In 1894, an old Japanese-style inn called Kameya was converted into a Western-style hotel and renamed Manpei Hotel. The opening of the hotel coincided with the first session of the so-called “Karuizawa Meeting”, a supra-denominational missionary meeting where hundreds of missionaries from all over Japan and China gathered every summer.
From the early 1920s through the 1930s, many distinguished Japanese artists, poets and novelists, such as Saisei Murou and Tatsuo Hori, also made Karuizawa their summer home. They left behind many works on Karuizawa that helped publicize the area and enhance its reputation.
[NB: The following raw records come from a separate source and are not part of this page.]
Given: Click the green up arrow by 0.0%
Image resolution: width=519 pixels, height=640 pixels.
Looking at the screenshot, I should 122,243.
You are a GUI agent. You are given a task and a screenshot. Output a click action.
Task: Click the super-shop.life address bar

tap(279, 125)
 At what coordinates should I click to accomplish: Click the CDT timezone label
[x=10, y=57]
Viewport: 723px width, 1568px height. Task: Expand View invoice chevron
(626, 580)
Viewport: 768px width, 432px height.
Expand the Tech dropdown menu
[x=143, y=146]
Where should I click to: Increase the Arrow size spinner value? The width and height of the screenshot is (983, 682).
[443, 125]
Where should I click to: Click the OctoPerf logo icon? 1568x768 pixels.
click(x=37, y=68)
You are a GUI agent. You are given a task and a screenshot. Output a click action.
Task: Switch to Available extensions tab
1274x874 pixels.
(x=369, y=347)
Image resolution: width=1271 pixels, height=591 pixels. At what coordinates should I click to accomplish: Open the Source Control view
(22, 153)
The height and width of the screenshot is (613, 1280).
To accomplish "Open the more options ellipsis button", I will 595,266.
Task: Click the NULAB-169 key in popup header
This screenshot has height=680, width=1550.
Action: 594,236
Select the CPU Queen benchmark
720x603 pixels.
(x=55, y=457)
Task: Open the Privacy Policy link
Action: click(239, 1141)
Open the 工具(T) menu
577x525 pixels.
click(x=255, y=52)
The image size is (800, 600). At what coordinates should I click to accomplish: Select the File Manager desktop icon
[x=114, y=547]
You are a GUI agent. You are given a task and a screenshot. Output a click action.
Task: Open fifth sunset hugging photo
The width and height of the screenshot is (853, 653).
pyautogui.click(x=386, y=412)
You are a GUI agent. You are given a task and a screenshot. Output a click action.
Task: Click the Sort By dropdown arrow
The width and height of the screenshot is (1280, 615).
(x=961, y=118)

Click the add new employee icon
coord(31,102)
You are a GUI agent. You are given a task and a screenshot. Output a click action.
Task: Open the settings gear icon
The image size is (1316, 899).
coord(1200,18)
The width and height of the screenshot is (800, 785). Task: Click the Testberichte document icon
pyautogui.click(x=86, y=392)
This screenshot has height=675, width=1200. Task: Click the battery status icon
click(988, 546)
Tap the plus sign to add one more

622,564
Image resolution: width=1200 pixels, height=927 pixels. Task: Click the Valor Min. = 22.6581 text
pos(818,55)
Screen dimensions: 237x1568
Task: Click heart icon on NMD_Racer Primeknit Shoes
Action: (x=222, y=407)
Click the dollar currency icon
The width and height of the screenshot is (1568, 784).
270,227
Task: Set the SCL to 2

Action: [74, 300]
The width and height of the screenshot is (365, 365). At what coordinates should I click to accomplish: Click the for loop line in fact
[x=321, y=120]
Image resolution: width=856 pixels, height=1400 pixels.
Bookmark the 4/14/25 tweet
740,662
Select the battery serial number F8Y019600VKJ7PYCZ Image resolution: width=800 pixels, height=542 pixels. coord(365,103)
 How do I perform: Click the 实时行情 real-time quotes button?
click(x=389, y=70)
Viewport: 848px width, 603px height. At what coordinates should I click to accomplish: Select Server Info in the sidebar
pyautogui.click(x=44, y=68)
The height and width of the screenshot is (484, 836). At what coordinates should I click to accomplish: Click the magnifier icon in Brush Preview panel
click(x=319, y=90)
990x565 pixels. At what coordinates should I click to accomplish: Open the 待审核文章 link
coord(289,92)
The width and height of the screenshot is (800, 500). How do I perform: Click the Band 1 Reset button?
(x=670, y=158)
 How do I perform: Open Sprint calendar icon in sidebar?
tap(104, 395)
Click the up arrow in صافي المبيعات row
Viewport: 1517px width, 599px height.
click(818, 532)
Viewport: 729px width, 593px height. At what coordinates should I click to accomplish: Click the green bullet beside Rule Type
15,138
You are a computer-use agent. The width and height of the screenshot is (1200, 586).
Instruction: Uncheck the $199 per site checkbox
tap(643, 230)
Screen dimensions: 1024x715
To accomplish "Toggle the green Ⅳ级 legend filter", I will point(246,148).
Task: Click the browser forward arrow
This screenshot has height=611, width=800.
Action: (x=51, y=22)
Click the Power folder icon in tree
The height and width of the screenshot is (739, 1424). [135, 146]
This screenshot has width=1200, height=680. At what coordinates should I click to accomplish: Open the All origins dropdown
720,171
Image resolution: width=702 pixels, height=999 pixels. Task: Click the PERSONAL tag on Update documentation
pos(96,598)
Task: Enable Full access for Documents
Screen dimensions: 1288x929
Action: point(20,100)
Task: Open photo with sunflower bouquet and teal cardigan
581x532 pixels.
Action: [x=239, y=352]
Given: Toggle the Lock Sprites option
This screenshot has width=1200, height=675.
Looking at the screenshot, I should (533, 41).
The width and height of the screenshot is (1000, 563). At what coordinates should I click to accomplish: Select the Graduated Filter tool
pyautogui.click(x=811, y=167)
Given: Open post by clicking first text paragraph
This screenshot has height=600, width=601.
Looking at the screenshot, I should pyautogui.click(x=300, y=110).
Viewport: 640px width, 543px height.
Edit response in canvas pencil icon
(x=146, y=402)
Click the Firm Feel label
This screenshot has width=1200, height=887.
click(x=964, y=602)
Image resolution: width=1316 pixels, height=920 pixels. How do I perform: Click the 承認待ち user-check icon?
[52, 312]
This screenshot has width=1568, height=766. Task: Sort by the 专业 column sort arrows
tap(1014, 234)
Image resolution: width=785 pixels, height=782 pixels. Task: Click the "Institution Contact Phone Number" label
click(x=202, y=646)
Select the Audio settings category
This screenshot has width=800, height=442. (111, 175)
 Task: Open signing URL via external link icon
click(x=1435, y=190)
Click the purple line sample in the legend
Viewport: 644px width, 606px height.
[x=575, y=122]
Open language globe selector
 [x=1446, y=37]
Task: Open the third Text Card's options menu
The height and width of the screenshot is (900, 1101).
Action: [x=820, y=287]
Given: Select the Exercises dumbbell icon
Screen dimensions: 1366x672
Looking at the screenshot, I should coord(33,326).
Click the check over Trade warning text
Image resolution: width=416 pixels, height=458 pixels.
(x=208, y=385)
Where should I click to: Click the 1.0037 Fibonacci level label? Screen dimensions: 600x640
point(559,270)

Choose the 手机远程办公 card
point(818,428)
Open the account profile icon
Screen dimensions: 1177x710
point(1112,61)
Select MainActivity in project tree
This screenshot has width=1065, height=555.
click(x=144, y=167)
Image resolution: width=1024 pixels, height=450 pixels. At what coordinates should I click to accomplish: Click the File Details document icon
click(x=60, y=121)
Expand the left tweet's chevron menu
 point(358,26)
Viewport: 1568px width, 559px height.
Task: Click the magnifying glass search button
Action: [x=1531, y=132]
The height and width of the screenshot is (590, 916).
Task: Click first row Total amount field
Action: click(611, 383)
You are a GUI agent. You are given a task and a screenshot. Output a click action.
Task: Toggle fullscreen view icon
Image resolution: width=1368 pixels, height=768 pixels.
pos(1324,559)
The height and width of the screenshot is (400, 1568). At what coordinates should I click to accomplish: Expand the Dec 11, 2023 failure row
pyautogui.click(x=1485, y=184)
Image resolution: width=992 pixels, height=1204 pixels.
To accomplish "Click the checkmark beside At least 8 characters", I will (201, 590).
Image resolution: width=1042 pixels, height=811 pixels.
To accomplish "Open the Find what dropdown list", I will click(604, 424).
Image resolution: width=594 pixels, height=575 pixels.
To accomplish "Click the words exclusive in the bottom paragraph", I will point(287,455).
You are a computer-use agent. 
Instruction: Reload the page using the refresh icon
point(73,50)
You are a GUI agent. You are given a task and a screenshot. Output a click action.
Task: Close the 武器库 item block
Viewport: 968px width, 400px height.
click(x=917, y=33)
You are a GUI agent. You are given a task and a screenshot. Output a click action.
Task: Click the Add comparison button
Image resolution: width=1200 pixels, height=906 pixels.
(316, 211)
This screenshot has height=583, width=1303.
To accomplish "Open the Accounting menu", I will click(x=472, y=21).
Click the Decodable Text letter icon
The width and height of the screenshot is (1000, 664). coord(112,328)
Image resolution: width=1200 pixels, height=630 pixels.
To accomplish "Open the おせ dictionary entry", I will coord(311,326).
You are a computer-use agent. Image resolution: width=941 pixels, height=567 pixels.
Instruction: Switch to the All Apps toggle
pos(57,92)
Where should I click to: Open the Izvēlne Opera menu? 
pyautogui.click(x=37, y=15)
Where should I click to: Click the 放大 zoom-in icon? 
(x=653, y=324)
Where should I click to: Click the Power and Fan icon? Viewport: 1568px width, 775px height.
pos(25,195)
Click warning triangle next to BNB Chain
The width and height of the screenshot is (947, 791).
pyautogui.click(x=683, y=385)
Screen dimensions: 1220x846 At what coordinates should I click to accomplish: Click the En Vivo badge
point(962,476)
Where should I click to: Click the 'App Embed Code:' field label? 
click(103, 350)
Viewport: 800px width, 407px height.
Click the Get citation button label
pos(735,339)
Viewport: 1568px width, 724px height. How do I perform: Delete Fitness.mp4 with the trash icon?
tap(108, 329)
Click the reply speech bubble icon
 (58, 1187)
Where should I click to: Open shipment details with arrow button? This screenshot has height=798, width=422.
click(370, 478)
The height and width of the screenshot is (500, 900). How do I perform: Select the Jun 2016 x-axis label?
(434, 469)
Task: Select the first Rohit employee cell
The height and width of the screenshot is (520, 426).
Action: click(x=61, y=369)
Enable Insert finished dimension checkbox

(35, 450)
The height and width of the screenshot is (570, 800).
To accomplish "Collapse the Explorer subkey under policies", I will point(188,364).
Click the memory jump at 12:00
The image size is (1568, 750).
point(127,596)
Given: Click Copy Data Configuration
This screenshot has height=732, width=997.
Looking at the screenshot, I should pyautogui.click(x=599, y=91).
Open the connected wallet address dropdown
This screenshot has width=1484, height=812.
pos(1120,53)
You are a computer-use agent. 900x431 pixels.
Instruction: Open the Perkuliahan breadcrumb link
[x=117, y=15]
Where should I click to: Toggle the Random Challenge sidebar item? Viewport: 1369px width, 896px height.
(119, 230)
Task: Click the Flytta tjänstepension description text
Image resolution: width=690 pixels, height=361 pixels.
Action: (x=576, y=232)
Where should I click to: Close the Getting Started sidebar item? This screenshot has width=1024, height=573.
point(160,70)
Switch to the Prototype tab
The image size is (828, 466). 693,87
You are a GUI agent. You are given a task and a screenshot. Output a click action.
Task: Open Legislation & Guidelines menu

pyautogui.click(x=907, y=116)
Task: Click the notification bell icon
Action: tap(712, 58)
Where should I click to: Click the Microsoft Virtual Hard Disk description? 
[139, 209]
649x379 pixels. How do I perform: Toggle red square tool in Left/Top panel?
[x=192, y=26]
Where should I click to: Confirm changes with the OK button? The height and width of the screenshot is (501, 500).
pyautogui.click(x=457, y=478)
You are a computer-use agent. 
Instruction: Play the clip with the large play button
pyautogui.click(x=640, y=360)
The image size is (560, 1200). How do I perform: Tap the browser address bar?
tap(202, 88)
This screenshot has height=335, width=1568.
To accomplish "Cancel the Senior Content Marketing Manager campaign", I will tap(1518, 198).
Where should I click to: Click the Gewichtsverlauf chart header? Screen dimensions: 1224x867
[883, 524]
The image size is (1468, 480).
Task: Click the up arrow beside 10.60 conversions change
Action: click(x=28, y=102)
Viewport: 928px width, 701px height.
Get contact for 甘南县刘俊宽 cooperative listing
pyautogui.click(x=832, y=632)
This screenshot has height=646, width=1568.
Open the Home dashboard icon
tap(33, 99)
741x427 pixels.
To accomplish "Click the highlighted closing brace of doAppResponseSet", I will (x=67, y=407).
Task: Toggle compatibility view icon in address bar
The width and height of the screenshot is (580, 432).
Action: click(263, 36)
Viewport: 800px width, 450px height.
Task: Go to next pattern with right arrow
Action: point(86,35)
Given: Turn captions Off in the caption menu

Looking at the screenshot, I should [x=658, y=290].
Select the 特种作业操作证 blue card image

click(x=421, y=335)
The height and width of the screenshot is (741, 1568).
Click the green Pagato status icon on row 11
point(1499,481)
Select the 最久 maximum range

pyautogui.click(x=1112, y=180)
After World War II, as Japan’s economy expanded and the middle-class grew, Karuizawa became a popular sports and leisure resort destination for the Japanese – offering tennis and golfing in the summer, skiing and skating in the winter. It was in Karuizawa, in the late 1950s, that the then-Crown Prince Akihito (the current emperor) met his future wife, Michiko, on the tennis courts. Since then, Karuizawa has also become something of a romantic destination for couples.